Each entry needs to be reproduced verbatim.

§ **Given records**
⟨
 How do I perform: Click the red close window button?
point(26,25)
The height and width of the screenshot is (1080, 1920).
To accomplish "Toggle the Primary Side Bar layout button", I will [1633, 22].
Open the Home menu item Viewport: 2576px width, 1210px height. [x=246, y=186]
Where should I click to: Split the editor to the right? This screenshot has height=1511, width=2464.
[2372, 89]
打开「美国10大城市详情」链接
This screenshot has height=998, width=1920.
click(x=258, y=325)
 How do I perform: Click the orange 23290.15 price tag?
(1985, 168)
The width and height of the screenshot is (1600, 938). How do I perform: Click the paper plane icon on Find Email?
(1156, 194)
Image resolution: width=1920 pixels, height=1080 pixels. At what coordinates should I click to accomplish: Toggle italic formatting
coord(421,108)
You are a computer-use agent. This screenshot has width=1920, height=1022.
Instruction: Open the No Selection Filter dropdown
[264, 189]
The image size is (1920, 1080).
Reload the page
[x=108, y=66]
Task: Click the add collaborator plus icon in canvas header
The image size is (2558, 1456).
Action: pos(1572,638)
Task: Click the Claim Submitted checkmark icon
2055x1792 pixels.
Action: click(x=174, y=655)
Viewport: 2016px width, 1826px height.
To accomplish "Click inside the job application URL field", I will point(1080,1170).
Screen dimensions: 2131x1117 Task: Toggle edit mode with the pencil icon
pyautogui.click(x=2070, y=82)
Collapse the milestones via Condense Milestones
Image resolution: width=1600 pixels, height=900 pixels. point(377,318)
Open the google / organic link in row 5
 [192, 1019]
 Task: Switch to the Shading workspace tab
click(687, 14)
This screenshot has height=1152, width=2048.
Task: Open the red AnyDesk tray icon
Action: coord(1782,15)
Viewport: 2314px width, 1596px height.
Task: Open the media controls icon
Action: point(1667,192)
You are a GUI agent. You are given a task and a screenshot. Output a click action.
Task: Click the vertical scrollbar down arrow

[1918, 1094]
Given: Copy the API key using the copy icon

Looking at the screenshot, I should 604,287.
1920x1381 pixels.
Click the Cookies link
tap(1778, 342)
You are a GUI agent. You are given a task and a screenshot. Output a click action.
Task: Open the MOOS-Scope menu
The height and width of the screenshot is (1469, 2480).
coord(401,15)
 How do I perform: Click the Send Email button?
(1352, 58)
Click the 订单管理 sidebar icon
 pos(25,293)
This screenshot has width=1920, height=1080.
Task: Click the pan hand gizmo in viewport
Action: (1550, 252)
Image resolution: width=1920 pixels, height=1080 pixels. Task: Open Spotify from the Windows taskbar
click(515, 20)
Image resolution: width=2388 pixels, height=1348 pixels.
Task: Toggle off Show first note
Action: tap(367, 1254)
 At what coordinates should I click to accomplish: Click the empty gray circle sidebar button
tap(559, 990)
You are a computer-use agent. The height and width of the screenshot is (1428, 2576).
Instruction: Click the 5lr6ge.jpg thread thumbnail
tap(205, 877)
⟩
§ **Solution**
 How do I perform: Click the red close window button?
point(26,25)
The height and width of the screenshot is (1080, 1920).
To accomplish "Toggle the Primary Side Bar layout button", I will [1633, 22].
Open the Home menu item Viewport: 2576px width, 1210px height. [x=246, y=186]
Where should I click to: Split the editor to the right? This screenshot has height=1511, width=2464.
[2372, 89]
打开「美国10大城市详情」链接
This screenshot has height=998, width=1920.
click(x=258, y=325)
 How do I perform: Click the orange 23290.15 price tag?
(1985, 168)
The width and height of the screenshot is (1600, 938). How do I perform: Click the paper plane icon on Find Email?
(1156, 194)
Image resolution: width=1920 pixels, height=1080 pixels. At what coordinates should I click to accomplish: Toggle italic formatting
coord(421,108)
You are a computer-use agent. This screenshot has width=1920, height=1022.
Instruction: Open the No Selection Filter dropdown
[264, 189]
The image size is (1920, 1080).
Reload the page
[x=108, y=66]
Task: Click the add collaborator plus icon in canvas header
The image size is (2558, 1456).
Action: pos(1572,638)
Task: Click the Claim Submitted checkmark icon
2055x1792 pixels.
Action: click(x=174, y=655)
Viewport: 2016px width, 1826px height.
To accomplish "Click inside the job application URL field", I will point(1080,1170).
Screen dimensions: 2131x1117 Task: Toggle edit mode with the pencil icon
pyautogui.click(x=2070, y=82)
Collapse the milestones via Condense Milestones
Image resolution: width=1600 pixels, height=900 pixels. point(377,318)
Open the google / organic link in row 5
 [192, 1019]
 Task: Switch to the Shading workspace tab
click(687, 14)
This screenshot has height=1152, width=2048.
Task: Open the red AnyDesk tray icon
Action: coord(1782,15)
Viewport: 2314px width, 1596px height.
Task: Open the media controls icon
Action: point(1667,192)
You are a GUI agent. You are given a task and a screenshot. Output a click action.
Task: Click the vertical scrollbar down arrow

[1918, 1094]
Given: Copy the API key using the copy icon

Looking at the screenshot, I should 604,287.
1920x1381 pixels.
Click the Cookies link
tap(1778, 342)
You are a GUI agent. You are given a task and a screenshot. Output a click action.
Task: Open the MOOS-Scope menu
The height and width of the screenshot is (1469, 2480).
coord(401,15)
 How do I perform: Click the Send Email button?
(1352, 58)
Click the 订单管理 sidebar icon
 pos(25,293)
This screenshot has width=1920, height=1080.
Task: Click the pan hand gizmo in viewport
Action: (1550, 252)
Image resolution: width=1920 pixels, height=1080 pixels. Task: Open Spotify from the Windows taskbar
click(515, 20)
Image resolution: width=2388 pixels, height=1348 pixels.
Task: Toggle off Show first note
Action: tap(367, 1254)
 At what coordinates should I click to accomplish: Click the empty gray circle sidebar button
tap(559, 990)
You are a computer-use agent. The height and width of the screenshot is (1428, 2576).
Instruction: Click the 5lr6ge.jpg thread thumbnail
tap(205, 877)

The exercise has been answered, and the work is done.